> Selected extract
☆ ☆ ☆ ☆ ☆ ☆ ☆
Calling all map maniacs and lovers of latitude and longitude. The oldest complete map of London is going on display for the first time – and in even better news, you can see it for free.
Dating back to the 1570s, the Civitas Londinium map shows how the capital looked in Tudor times, with the city stretching along the Thames from Southwark and towards the hills of Hampstead and Highgate. You’ll see no tube lines or skyscrapers – but you will spot bear-baiting pits in Bankside and livestock-grazing fields near the Tower of London.
Also known as the Woodcut or Agas map, the artefact has undergone a hefty amount of conservation, allowing it to be displayed for budding cartographers to goggle over as part of the ‘Magnificent Maps of London’ exhibition at the London Metropolitan Archives, opening on Monday April 11.
Starting with the first attempts to draw the streets of the City of London, the exhibition details follows changes in the capital from the late sixteenth century all the way to the present day. You’ll also get to see nineteenth-century maps, charting the spread of diseases like typhoid, cholera and smallpox, and the Ruins of London survey, commissioned by the City of London Corporation to rebuild the city after the 1666 Great Fire.
Magnificent Maps of London is on display at the London Metropolitan Archives, Apr 11-Oct 26. Free entry.
☆ ☆ ☆ ☆ ☆ ☆ ☆
> Recorded data

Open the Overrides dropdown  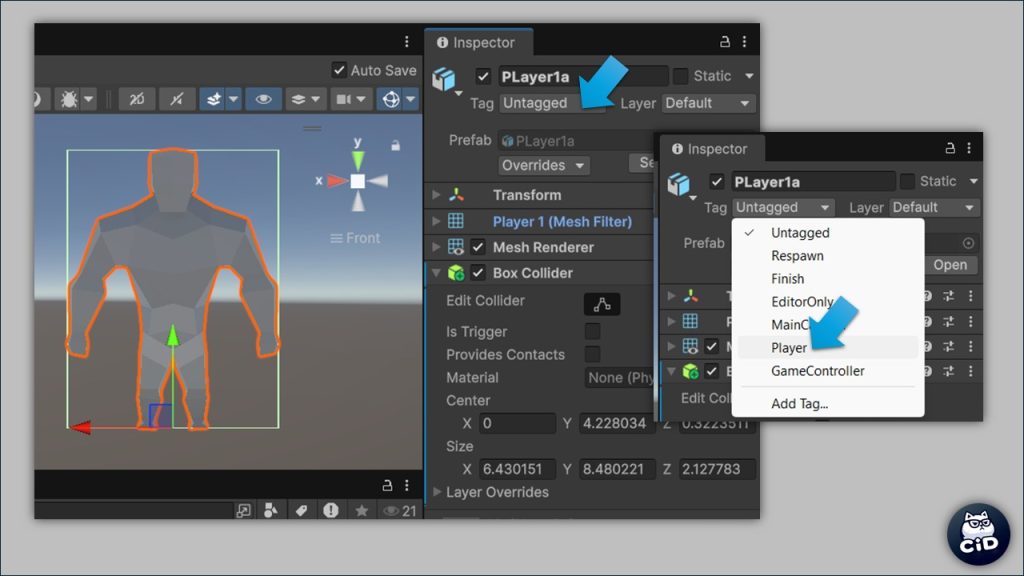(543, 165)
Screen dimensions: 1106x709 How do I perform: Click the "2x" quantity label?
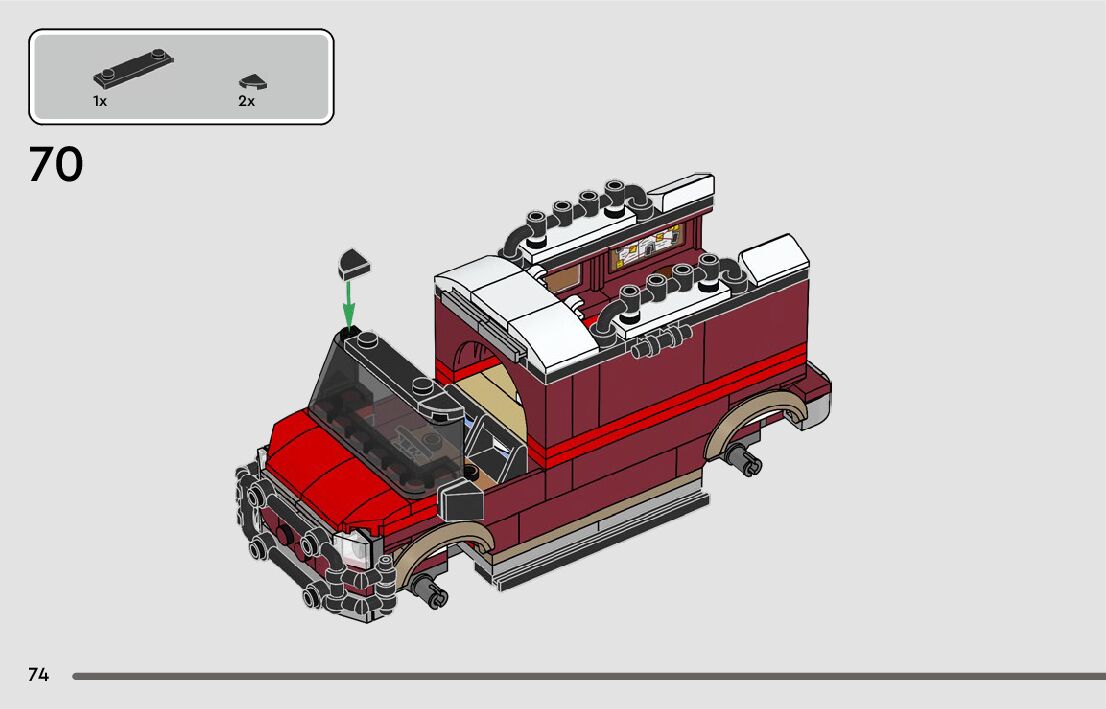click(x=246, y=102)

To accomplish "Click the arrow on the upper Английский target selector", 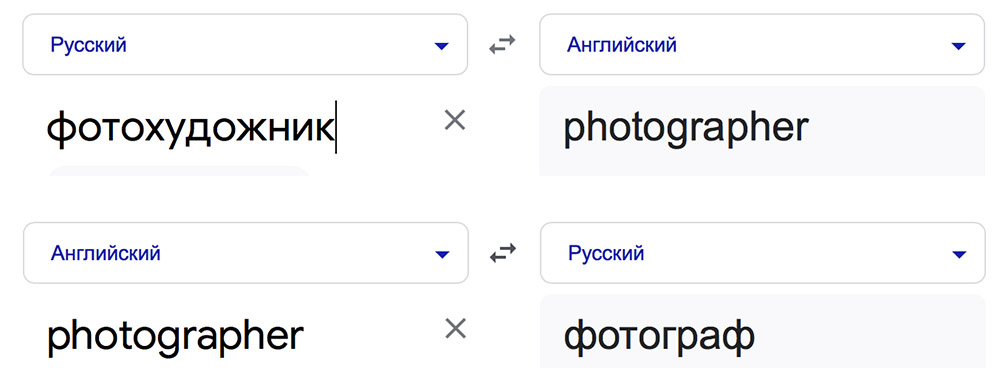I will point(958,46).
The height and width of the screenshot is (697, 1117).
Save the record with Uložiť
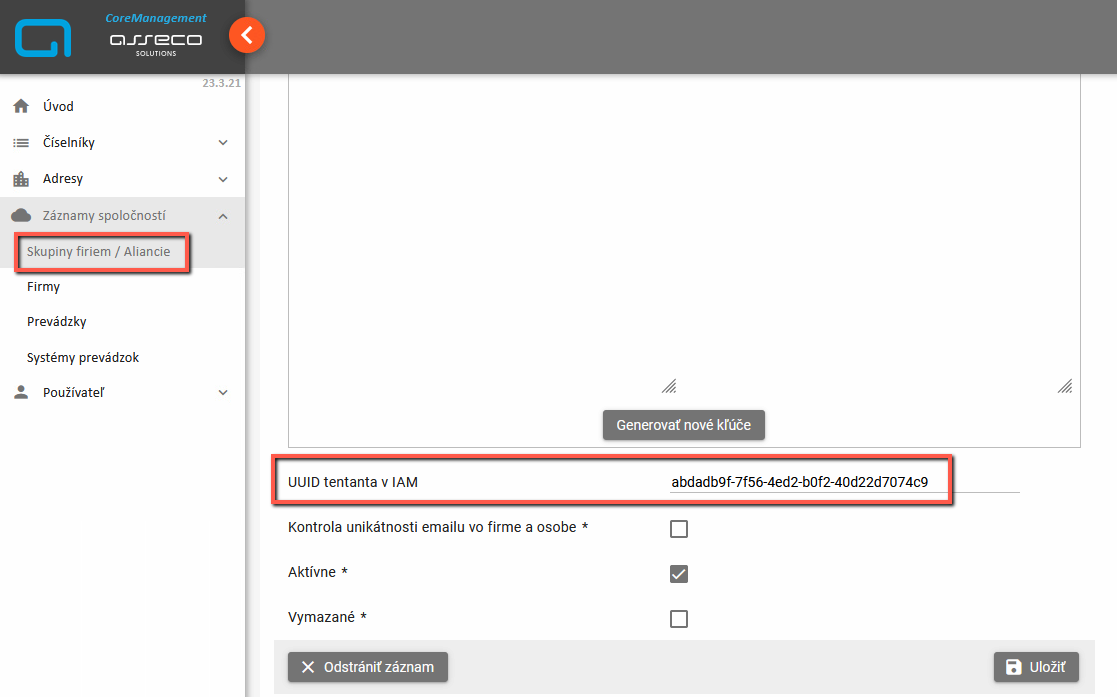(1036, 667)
☆ ☆ ☆ ☆ ☆ ☆ ☆
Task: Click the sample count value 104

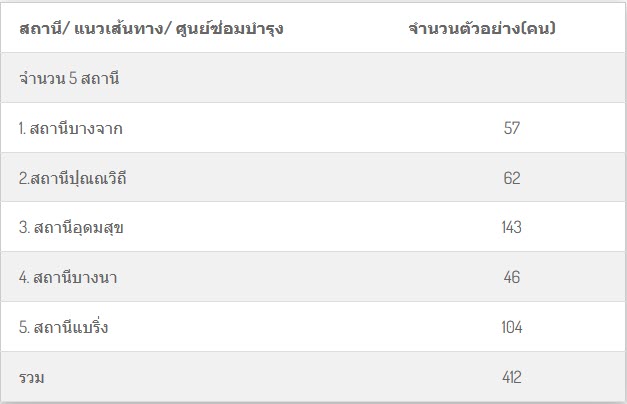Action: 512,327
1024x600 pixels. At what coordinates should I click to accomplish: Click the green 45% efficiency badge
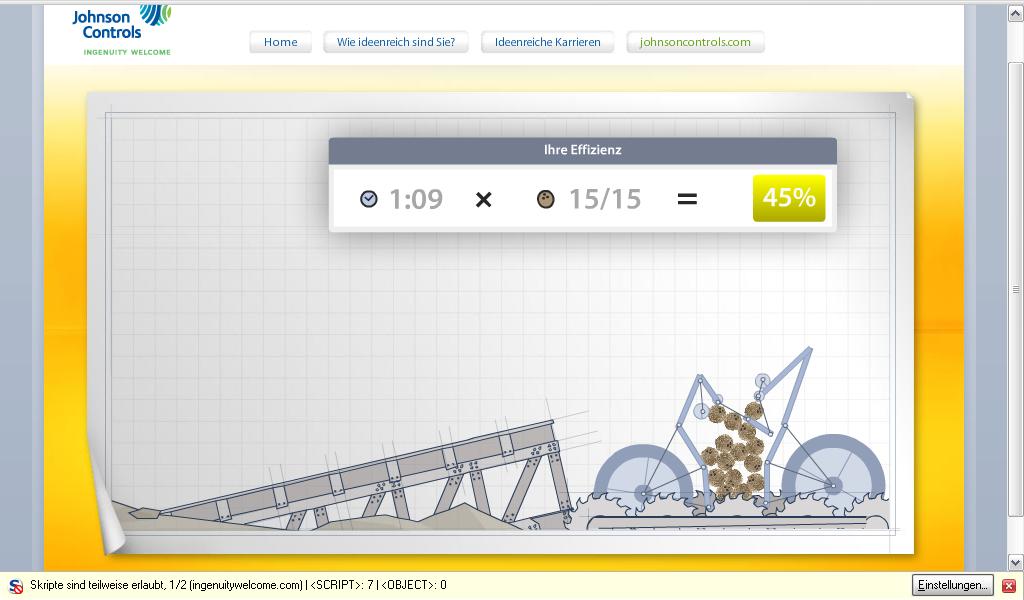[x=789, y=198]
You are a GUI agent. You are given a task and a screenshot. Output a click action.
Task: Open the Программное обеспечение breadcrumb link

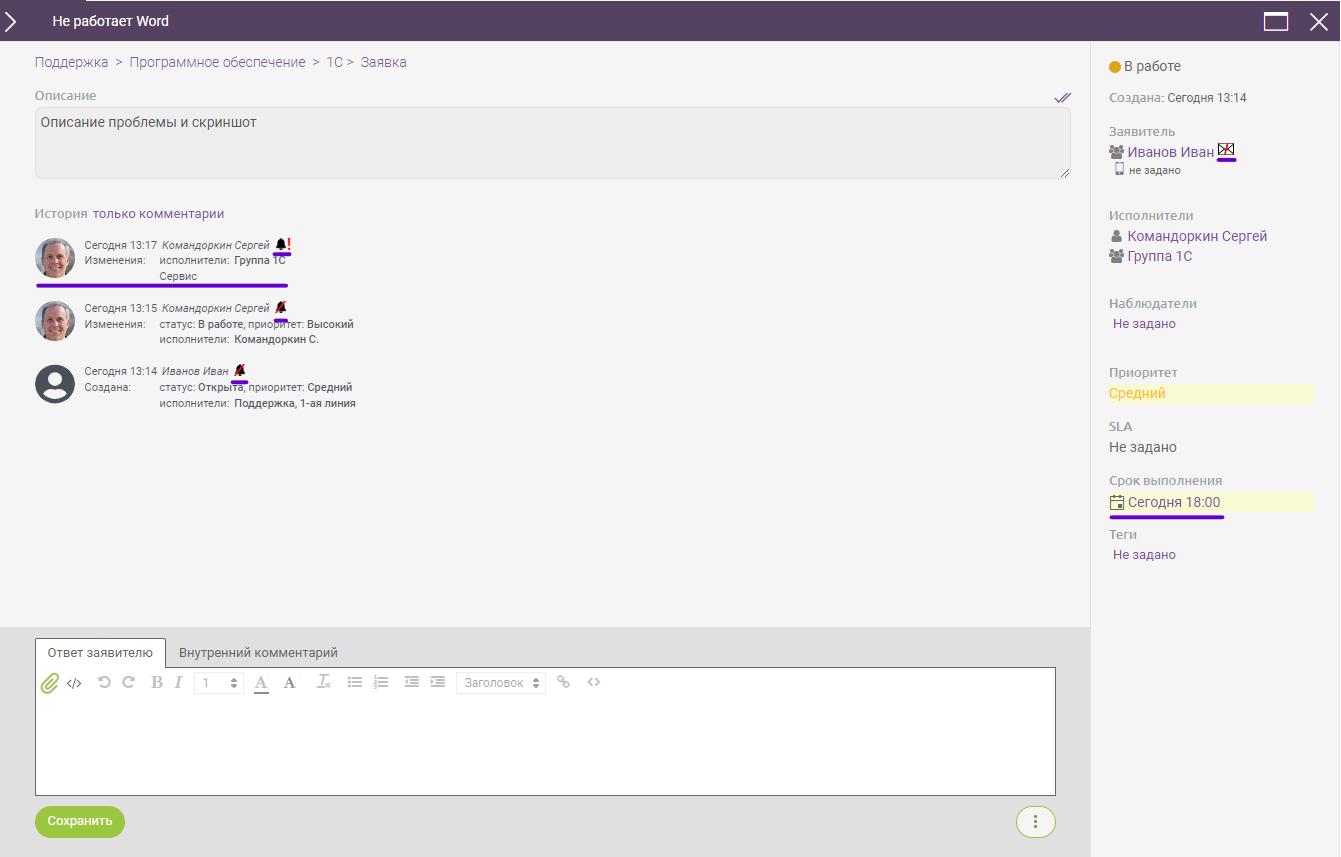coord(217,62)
☆ ☆ ☆ ☆ ☆ ☆ ☆
> Brief
Decide whether each statement agrees with the article about the London map exhibition, answering yes or no and quoting the deciding words: (a) The Civitas Londinium map dates from the 1570s. (b) Visitors must pay to enter the exhibition. (c) The map shows tube lines. The rows are separate material with no connection to the article about the London map exhibition.

> Finished task
(a) Yes: "Dating back to the 1570s"
(b) No: "Free entry."
(c) No: "You’ll see no tube lines or skyscrapers"